Fathers' rights groups in the West are primarily composed of white, middle or working class, heterosexual men. Members tend to be politically conservative but do not share a single set of political or social views and are highly diverse in their goals and methods. Members of the fathers' rights movement advocate for strong relationships with their children and focus on a narrowly defined set of issues based on the concerns of divorced or divorcing men. Women, often new partners including second wives or other family members of men who have had some engagement with family law and mothers without custody, are also members of the fathers' rights movement, and fathers' rights activists emphasize this. Two studies of fathers' rights groups in North America found that fifteen percent of their members were women.
The fathers' rights movement organizations Families Need Fathers and the Lone Fathers Association have campaigned for fathers' rights over many decades. Longer lasting organizations appear to result from the longterm dedication and commitment of key individuals. Other fathers' rights groups have tended to form and dissolve quickly. Internal disagreements over ideology and tactics are common, and members tend not to remain with the groups after they have been helped.
Political and social views
The
fathers' rights movement has both liberal and conservative branches,
with different viewpoints about how men and women compare. Although both
groups agree on the victimization and discrimination against men, they
disagree on why men and women differ (nature versus nurture) and traditional gender roles.

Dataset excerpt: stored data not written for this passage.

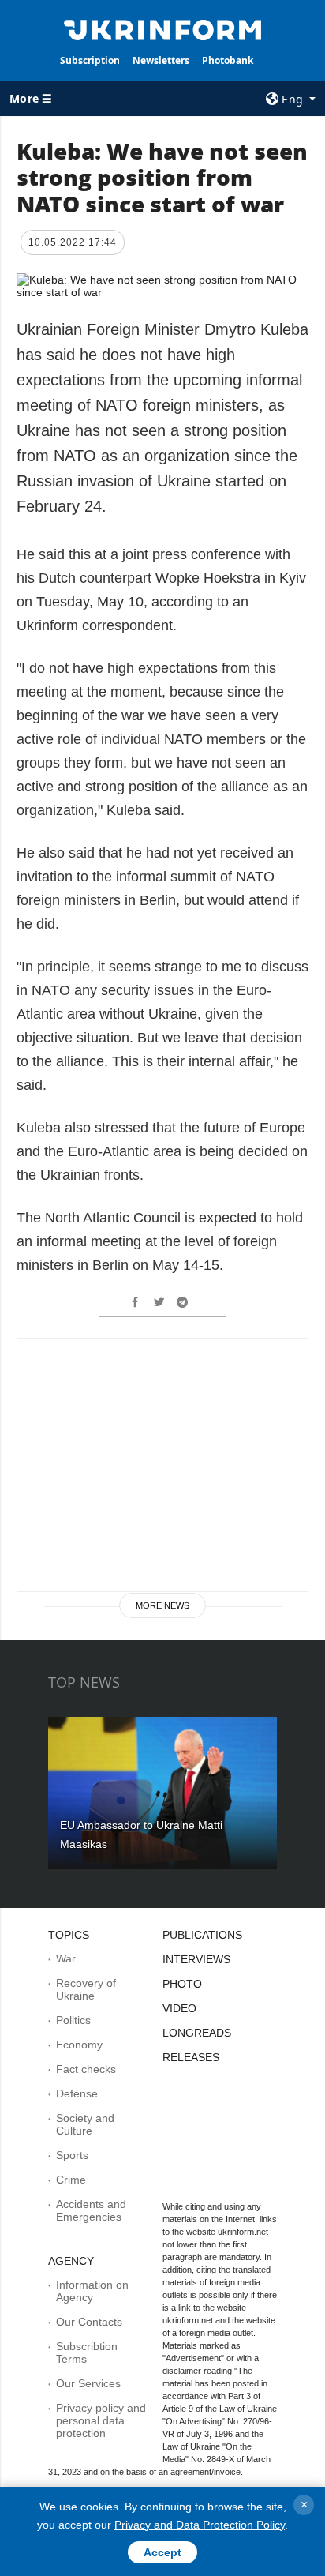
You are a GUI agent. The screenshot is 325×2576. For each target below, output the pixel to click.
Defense (77, 2093)
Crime (71, 2179)
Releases (190, 2057)
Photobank (227, 60)
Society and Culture (85, 2124)
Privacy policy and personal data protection (101, 2420)
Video (179, 2008)
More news (162, 1605)
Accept (162, 2552)
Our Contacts (89, 2321)
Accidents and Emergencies (91, 2210)
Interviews (196, 1959)
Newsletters (161, 60)
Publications (202, 1934)
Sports (72, 2155)
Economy (79, 2044)
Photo (182, 1983)
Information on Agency (92, 2291)
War (66, 1958)
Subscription (90, 60)
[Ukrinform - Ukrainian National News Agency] (163, 28)
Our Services (88, 2383)
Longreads (196, 2032)
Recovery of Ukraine (86, 1989)
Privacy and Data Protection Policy (199, 2524)
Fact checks (86, 2069)
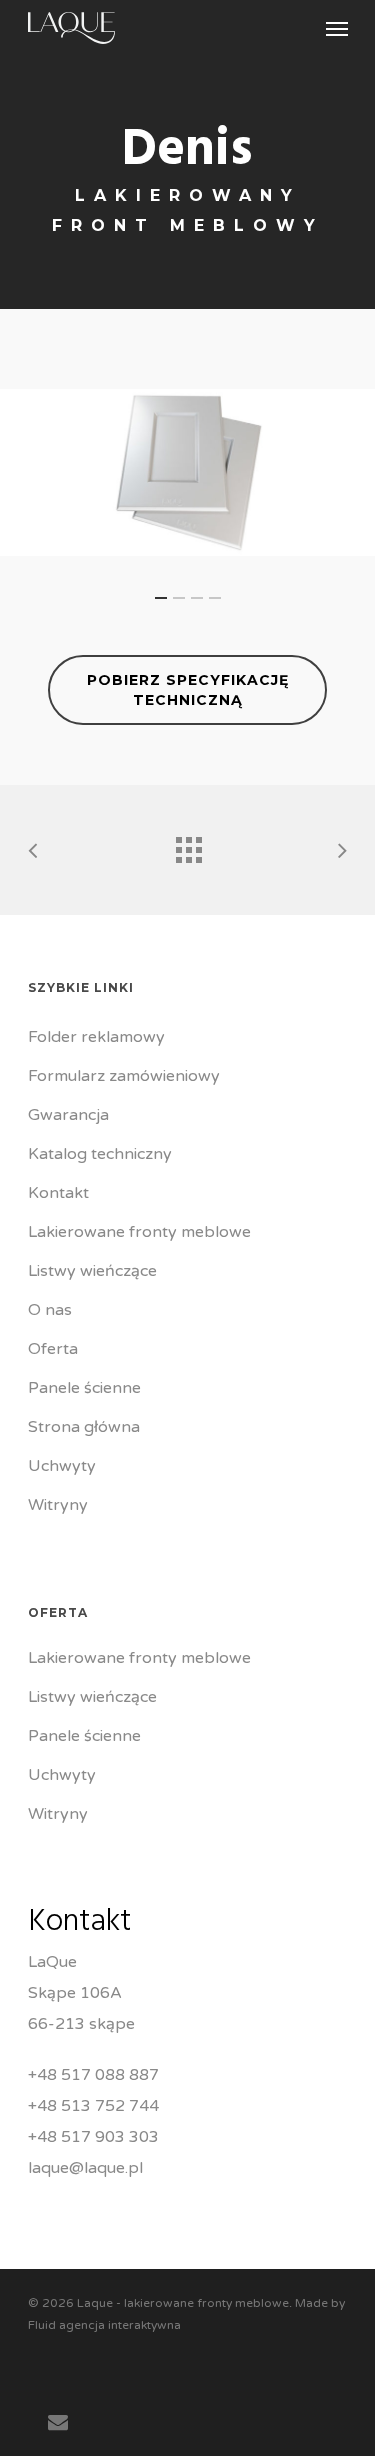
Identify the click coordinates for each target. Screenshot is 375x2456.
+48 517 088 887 (93, 2075)
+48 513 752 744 (93, 2106)
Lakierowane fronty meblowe (139, 1232)
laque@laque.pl (85, 2168)
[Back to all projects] (188, 845)
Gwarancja (68, 1115)
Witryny (58, 1505)
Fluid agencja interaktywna (104, 2325)
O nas (50, 1310)
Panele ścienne (84, 1388)
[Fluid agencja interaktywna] (58, 2400)
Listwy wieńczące (92, 1271)
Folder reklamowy (96, 1037)
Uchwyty (62, 1466)
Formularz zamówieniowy (124, 1076)
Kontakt (58, 1193)
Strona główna (84, 1427)
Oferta (53, 1349)
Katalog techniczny (100, 1154)
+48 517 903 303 (93, 2137)
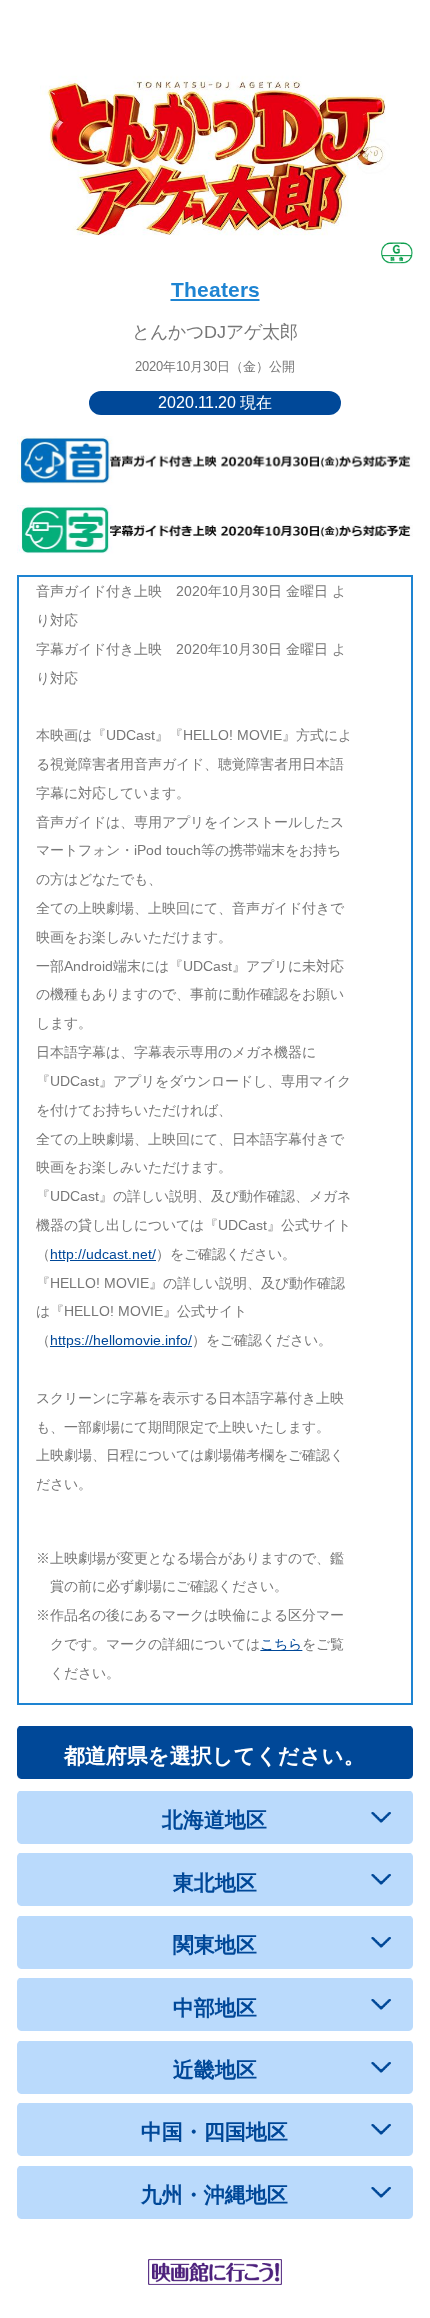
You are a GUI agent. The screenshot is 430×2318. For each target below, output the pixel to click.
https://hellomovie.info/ (121, 1340)
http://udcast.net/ (103, 1254)
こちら (281, 1644)
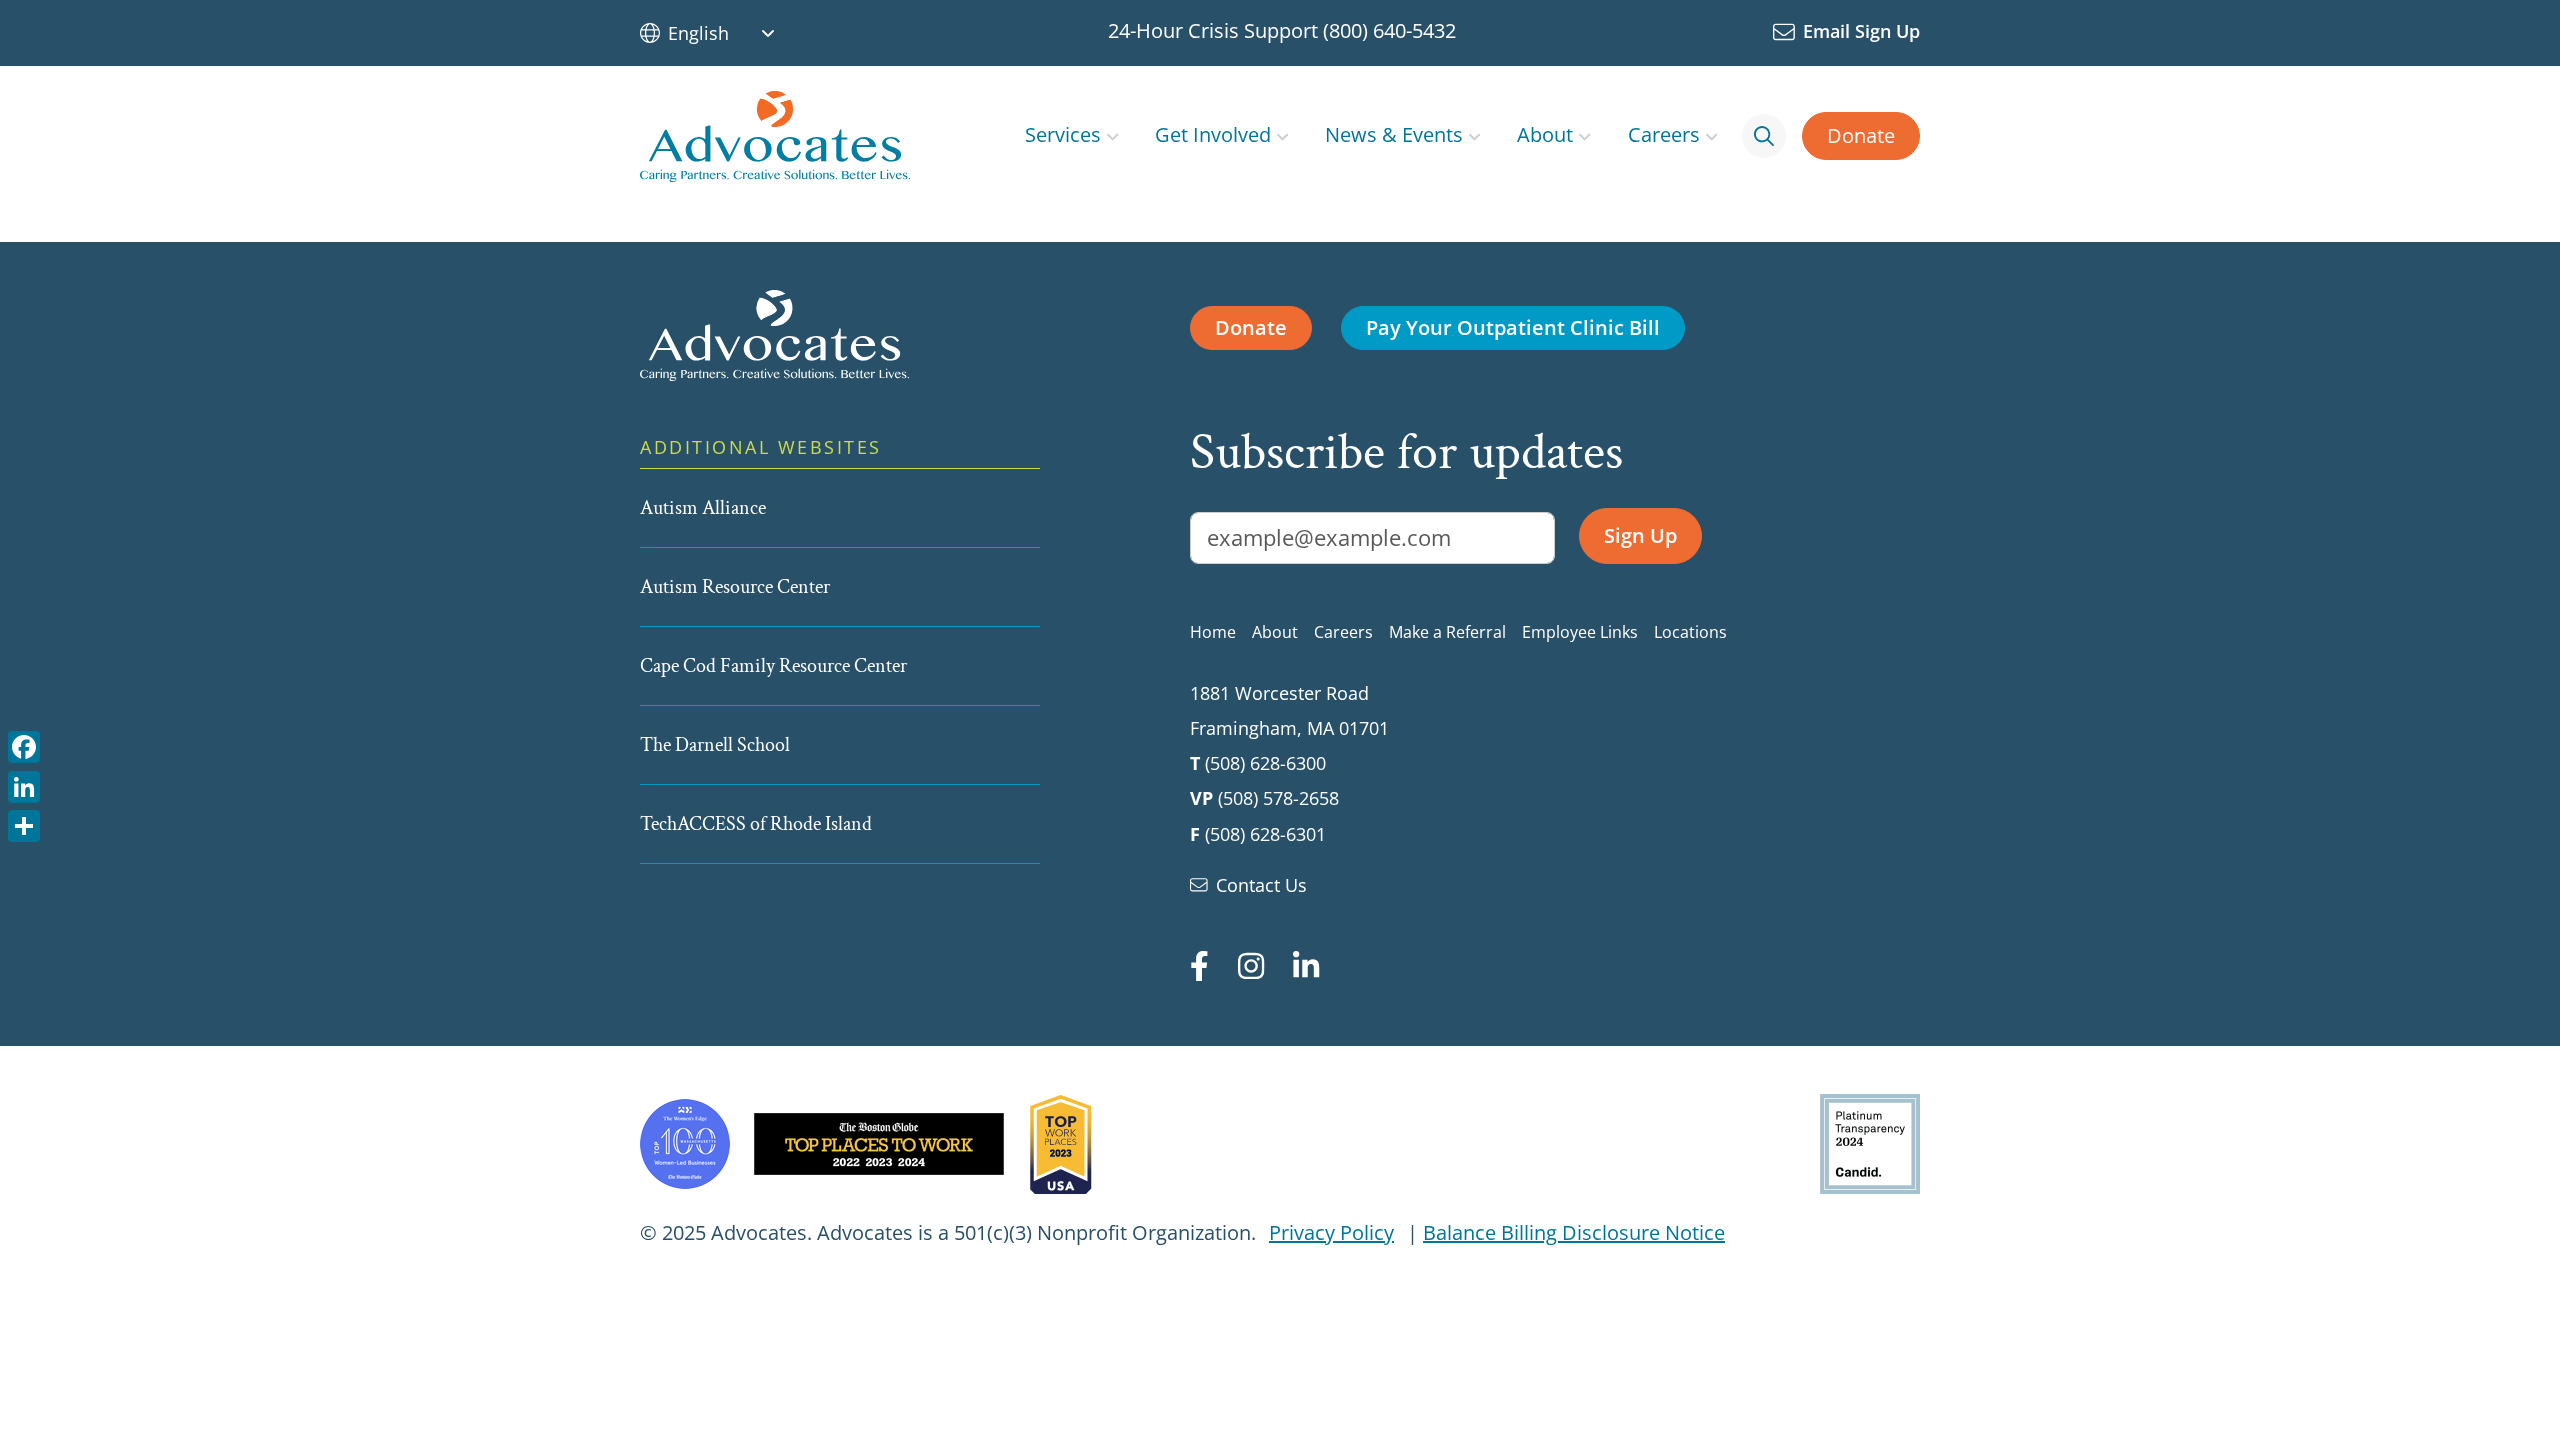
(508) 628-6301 (1265, 834)
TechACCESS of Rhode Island (756, 824)
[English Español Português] (729, 33)
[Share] (24, 824)
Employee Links (1580, 632)
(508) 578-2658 (1278, 798)
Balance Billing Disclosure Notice (1574, 1232)
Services (1063, 134)
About (1545, 134)
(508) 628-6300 (1265, 763)
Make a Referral (1447, 632)
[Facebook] (24, 745)
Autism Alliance (703, 508)
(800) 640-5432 (1389, 30)
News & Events (1394, 134)
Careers (1664, 134)
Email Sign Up (1861, 31)
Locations (1690, 632)
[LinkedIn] (24, 784)
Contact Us (1261, 885)
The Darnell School (715, 745)
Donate (1861, 135)
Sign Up (1640, 535)
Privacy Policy (1331, 1232)
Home (1213, 632)
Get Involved (1213, 134)
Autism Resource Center (735, 587)
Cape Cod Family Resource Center (773, 666)
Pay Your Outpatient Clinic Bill (1513, 327)
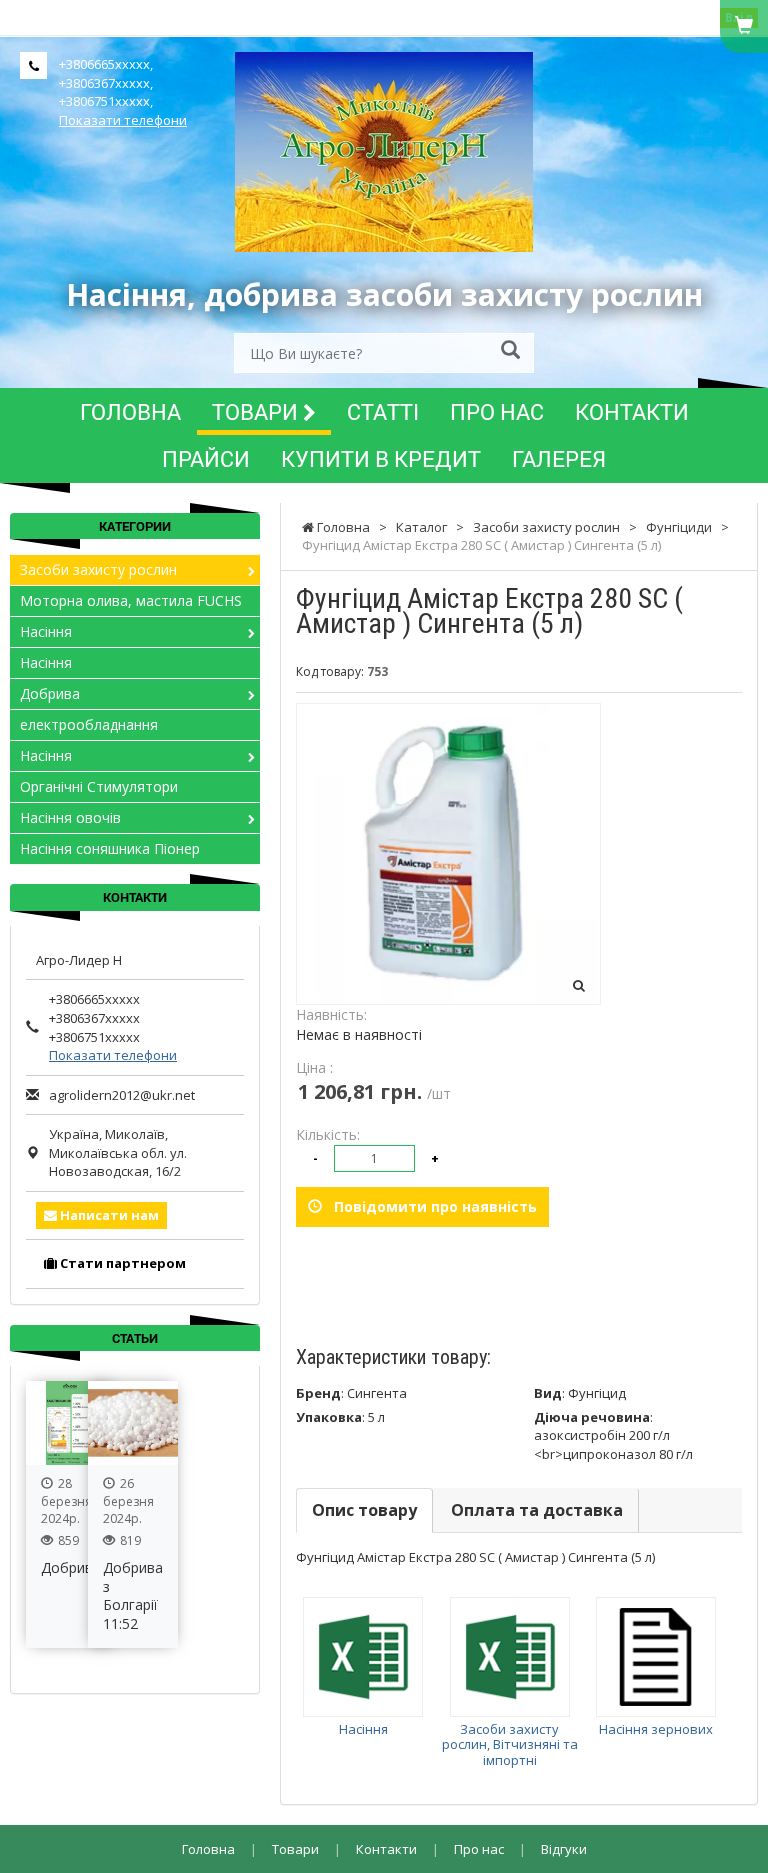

The liberal version believes the differences between the sexes are due
to culture and supports equality between men and women; in contrast, the
conservative branch believes in traditional patriarchal/complementary families and that the differences between genders are due to biology. Ross Parke and Armin Brott view the fathers' rights movement as one of three strands within the men's movement
that deal almost exclusively with fatherhood, the other two being the
good fathers' movement and groups forming the Christian Men's movement –
the Promise Keepers being the largest.
Warren Farrell,
a veteran of the women's, men's and fathers' movement since the 1970s,
describes the fathers' rights movement as part of a larger "gender
transition movement" and thinks that, similar to women in the 1960s,
fathers are transitioning from gender-based to more flexible family
roles. Farrell also believes the movement helps children by increasing
the number who are raised equally by both parents, which in turn
increases the children's social, academic, psychological, and physical
benefits—in his opinion it becomes a children's rights issue with fathers acting as advocates.
Movement
Members of the fathers' rights movement assert that fathers are discriminated against as a result of gender bias in family law; that custody decisions have been a denial of equal rights; and that the influence of money has corrupted family law.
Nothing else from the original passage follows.